Missing the Point, Perhaps on Purpose

Anthony Watts has a statement from the American Meteorological Society about the Hadley CRU emails.  The basic message is “nothing to see here, move along:”

For climate change research, the body of research in the literature is very large and the dependence on any one set of research results to the comprehensive understanding of the climate system is very, very small. Even if some of the charges of improper behavior in this particular case turn out to be true — which is not yet clearly the case — the impact on the science of climate change would be very limited.
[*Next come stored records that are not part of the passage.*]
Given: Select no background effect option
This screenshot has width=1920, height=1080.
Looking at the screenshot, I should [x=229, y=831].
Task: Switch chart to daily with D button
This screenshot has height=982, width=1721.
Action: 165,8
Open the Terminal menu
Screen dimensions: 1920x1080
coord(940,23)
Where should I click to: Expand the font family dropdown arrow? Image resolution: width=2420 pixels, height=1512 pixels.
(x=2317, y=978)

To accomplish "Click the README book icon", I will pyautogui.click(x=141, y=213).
I sent this letter to their executive director:

I really believe your group’s statement is missing the point.  Your group’s position seems to be that this episode can be safely ignored as it taints only a small volume of a large mass of research.  But a large body of research is not useful if that body systematically excludes any work critical of the orthodoxy.  In fact, you should re-reread this paragraph from your own letter:

The beauty of science is that it depends on independent verification and replication as part of the process of confirming research results.  This process, which is tied intrinsically to the procedures leading to publication of research results in the peer-reviewed literature, allows the scientific community to confirm some results while rejecting others.

The Hadley emails describe a large conspiracy to corrupt exactly this process.  We see scientists conspiring to keep secret results and working papers that would have allowed their worked to be checked, verified, and replicated.  We see researchers working to prevent publication of any research that might falsify their work.

Sure, we see a few examples of researchers fudging their work.  But the issue is not necessarily the specific cases of fudging — in fact, I don’t care if its sloppiness or chicanery — from a science standpoint it almost doesn’t matter.  The problem here is the creation of a system and a culture where such fudging and sloppiness can occur without any of the independent scrutiny you seem to laud as part of the scientific process.  How much more exists?  We’ll never know, until organizations like yours stop enabling this climate Omerta and start demanding true scientific openness.

  • Fred from Canuckistan . . .

    someone the “American Meteorological Society” needs some serious ethics training in ethics.

    Anyone or any group that says a little bit of fraud is ok is just plain wrong.

    Maybe Congress needs to look into the AMS operations.

    After all, where there is ethics smoke, there is likely to be fraud fire.

  • hunter

    I think their position sums up the state of modern climate science perfectly:
    A little bit of unethical behavior, in the cause of the popular consensus, is OK.